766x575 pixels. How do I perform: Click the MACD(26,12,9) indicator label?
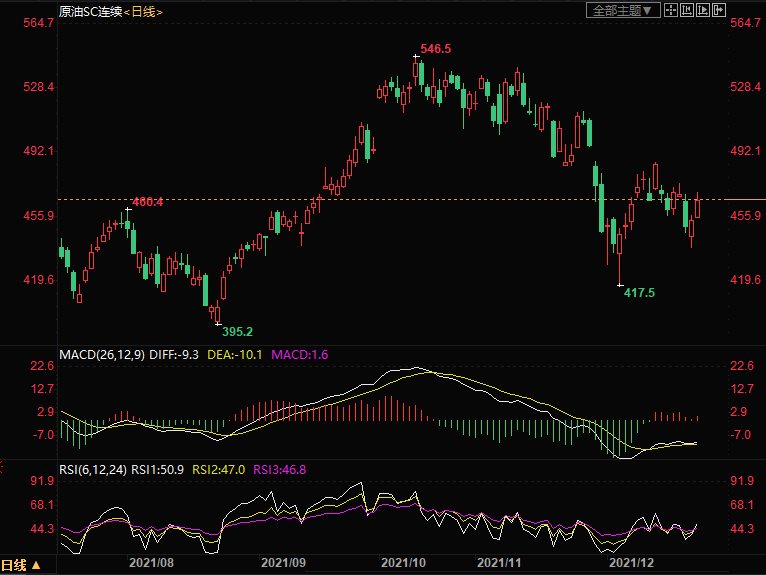point(101,354)
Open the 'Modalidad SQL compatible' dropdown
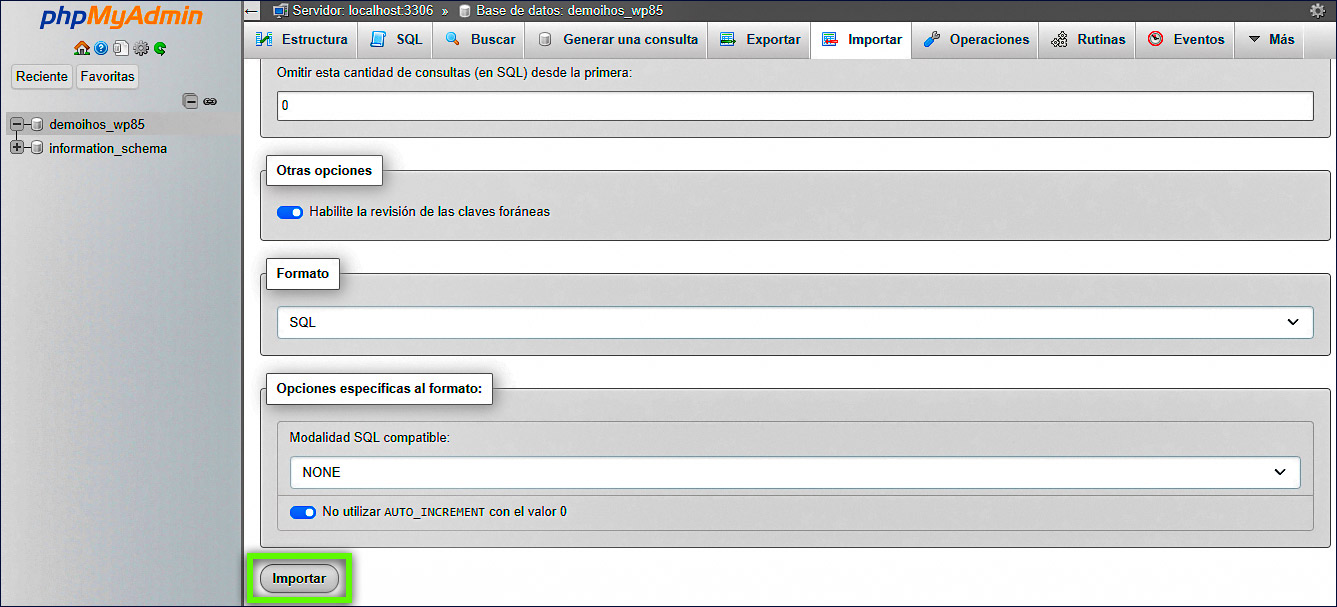The height and width of the screenshot is (607, 1337). pos(795,472)
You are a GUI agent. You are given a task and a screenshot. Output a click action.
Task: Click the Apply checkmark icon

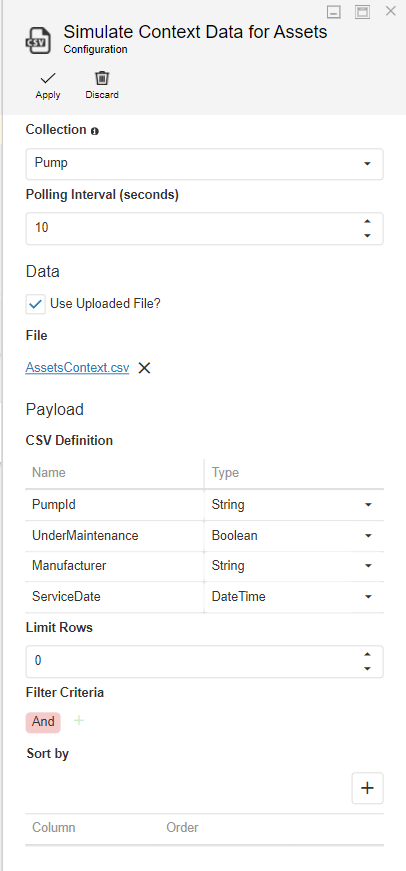(48, 78)
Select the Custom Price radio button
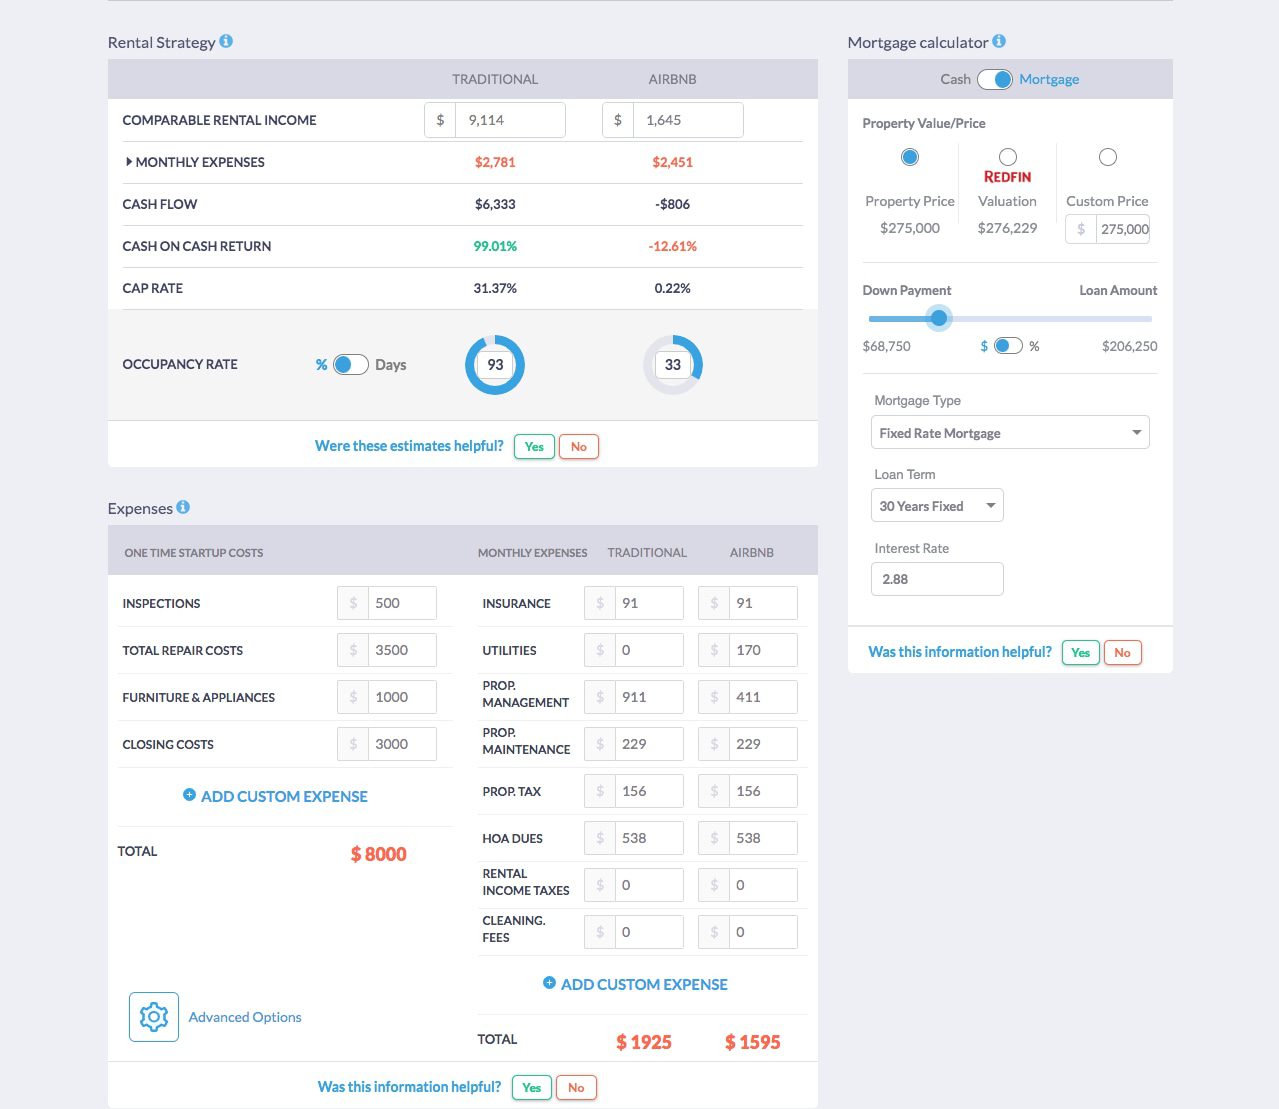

STATED TASK: Write out all of the records above again, substituting "drop-down list" for "dropdown" and keeping everything else the same. Leave out the pictures.

FULL RESPONSE:
766x575 pixels. How do I perform: Click the MACD(26,12,9) indicator label?
point(101,354)
Open the 'Modalidad SQL compatible' drop-down list
The height and width of the screenshot is (607, 1337). pos(795,472)
You are a GUI agent. You are given a task and a screenshot. Output a click action.
Task: Click the Apply checkmark icon

(48, 78)
Select the Custom Price radio button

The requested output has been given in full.